= Text shown =
====

Feb. 8 (Bloomberg) -- The Canadian dollar slipped versus its U.S. counterpart as global investors awaited a decision on whether Greece’s political leaders will agree to conditions required for a second international rescue package.
The currency, nicknamed the loonie for the image of the aquatic bird on the C$1 coin, trimmed losses as a draft of a new financing deal for Greece outlined permanent spending cuts the nation faces. The loonie touched its weakest level versus Australia’s dollar since 1997. Canada’s currency has traded this week within a one-cent range against the greenback.
“Given the tight range we have seen in the Canadian dollar, this move felt pretty big,” said Steve Butler, director of foreign-exchange trading in Toronto at Bank of Nova Scotia’s Scotia Capital unit. “The market is still concerned about Greece. Unless they come up with some positive headlines, I would expect a little risk-off.”
Canada’s dollar depreciated 0.2 percent to 99.60 cents per U.S. dollar at 5 p.m. Toronto time, after losing as much as 0.5 percent and gaining 0.1 percent earlier. It has traded this week between 99.29 cents and 99.95 cents, following an advance on Feb. 3 to 99.28 cents, its strongest level since Oct. 31. One Canadian dollar buys $1.0040.
Crude oil, Canada’s biggest export, pared earlier gains. Futures for March were up 0.3 percent to $99.04 a barrel in New York after climbing earlier as much as 1.4 percent and falling 0.6 percent.
Canada’s government bonds fell for a second day, pushing benchmark two-year yields up four basis points, or 0.04 percentage point, to 1.08 percent, the highest level since Oct. 31. Yields on the 10-year note rose three basis points to 2.07 percent, the highest since Jan. 25.
The government auctioned C$3.5 billion ($3.5 billion) of two-year debt today at an average yield of 1.095 percent, up from 0.973 percent at the January offering of the securities and above the 0.986 percent average of the past five offerings. The 0.75 percent notes are due in May 2014.
The auction attracted $8.2 billion in bids, 2.34 times the amount offered. The coverage ratio, a gauge of demand, fell from 2.59 in January and compared with an average of 2.51 at the past five sales.
The loonie weakened to its low of the day as Greek Prime Minister Lucas Papademos was locked in talks with leaders of the political parties that support his caretaker government. He met late yesterday with officials of the European Commission, the European Central Bank and the International Monetary Fund to put final touches on the rescue plan.
Greece would pledge permanent spending cuts, including lower pension payments and a 20 percent cut in the minimum wage, under the draft of a new financing deal with the EU and IMF obtained by Bloomberg News. The draft is the focus of Papademos’s talks with political leaders to secure a 130 billion-euro rescue plan.
Euro-area finance ministers are due to gather tomorrow for an emergency meeting in Brussels. Luxembourg Prime Minister Jean-Claude Juncker, who chairs the group of finance chiefs from the 17-nation euro area, called the session, according to an e- mailed statement today. It will follow the ECB’s monthly policy meeting and an assembly of Greek creditors in Paris.
The Canadian currency weakened against the euro for a third day, depreciating 0.2 percent to C$1.3208.
Australia’s dollar touched C$1.0784, its highest level against the loonie since May 1997, as commodities rose earlier on optimism an agreement on Greece would be reached. Australia, like Canada, is a commodity exporter. The Aussie traded later at C$1.0755, up less than 0.1 percent from yesterday.
“It’s highlighting that Canada in a risk-on environment seems to underperform, and in a risk-off over performs, against its commodity brethren,” Butler said.
The Canadian dollar gained 2 percent over the past three months against nine developed-nation counterparts monitored by Bloomberg Correlation-Weighted Indexes. The U.S. dollar fell 1.2 percent, while the euro dropped 3.5 percent. The Aussie dollar climbed 6 percent.

====

= Record extracts =
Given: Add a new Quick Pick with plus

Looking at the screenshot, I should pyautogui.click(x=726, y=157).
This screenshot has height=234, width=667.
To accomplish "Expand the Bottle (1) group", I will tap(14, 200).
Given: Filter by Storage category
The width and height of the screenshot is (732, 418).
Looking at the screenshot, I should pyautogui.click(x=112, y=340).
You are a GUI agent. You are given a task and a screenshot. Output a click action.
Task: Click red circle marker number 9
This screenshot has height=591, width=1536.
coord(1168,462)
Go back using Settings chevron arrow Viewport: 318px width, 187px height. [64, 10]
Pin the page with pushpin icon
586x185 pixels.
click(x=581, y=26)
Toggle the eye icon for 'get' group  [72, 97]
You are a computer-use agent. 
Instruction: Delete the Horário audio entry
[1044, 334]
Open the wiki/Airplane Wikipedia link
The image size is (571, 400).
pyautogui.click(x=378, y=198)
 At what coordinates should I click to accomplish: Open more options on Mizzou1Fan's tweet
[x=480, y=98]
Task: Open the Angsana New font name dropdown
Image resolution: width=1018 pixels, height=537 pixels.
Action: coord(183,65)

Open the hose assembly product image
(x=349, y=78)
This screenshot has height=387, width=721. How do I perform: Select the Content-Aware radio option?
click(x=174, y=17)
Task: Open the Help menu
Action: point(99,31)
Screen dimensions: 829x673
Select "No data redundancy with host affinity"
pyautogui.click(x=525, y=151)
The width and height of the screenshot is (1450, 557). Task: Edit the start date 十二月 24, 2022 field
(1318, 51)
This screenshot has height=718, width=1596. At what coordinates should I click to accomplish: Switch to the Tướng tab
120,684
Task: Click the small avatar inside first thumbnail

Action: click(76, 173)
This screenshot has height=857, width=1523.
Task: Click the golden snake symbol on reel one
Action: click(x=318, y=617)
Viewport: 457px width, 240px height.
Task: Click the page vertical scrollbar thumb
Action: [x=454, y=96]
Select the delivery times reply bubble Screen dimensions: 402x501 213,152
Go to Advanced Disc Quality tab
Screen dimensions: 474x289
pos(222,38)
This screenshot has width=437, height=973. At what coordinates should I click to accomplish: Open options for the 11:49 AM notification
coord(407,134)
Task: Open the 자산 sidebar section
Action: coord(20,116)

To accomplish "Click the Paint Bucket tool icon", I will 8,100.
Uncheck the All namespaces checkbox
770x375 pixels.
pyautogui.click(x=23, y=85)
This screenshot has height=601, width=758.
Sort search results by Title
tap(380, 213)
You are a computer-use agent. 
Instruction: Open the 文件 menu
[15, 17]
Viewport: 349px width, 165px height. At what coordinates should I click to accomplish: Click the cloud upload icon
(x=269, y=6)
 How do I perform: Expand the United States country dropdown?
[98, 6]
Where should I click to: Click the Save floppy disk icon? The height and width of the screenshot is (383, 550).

====

= Exercises =
**a.** In the report on the Canadian dollar, update the part that opens with the words "Crude oil, Canada’s" and closes with "falling 0.6 percent.", changing "March" to "April".
**b.** What nickname does the report on the Canadian dollar give the currency, and what is the nickname named for?

= Results in order =
**a.**
Crude oil, Canada’s biggest export, pared earlier gains. Futures for April were up 0.3 percent to $99.04 a barrel in New York after climbing earlier as much as 1.4 percent and falling 0.6 percent.

**b.** The loonie, named for the image of the aquatic bird on the C$1 coin.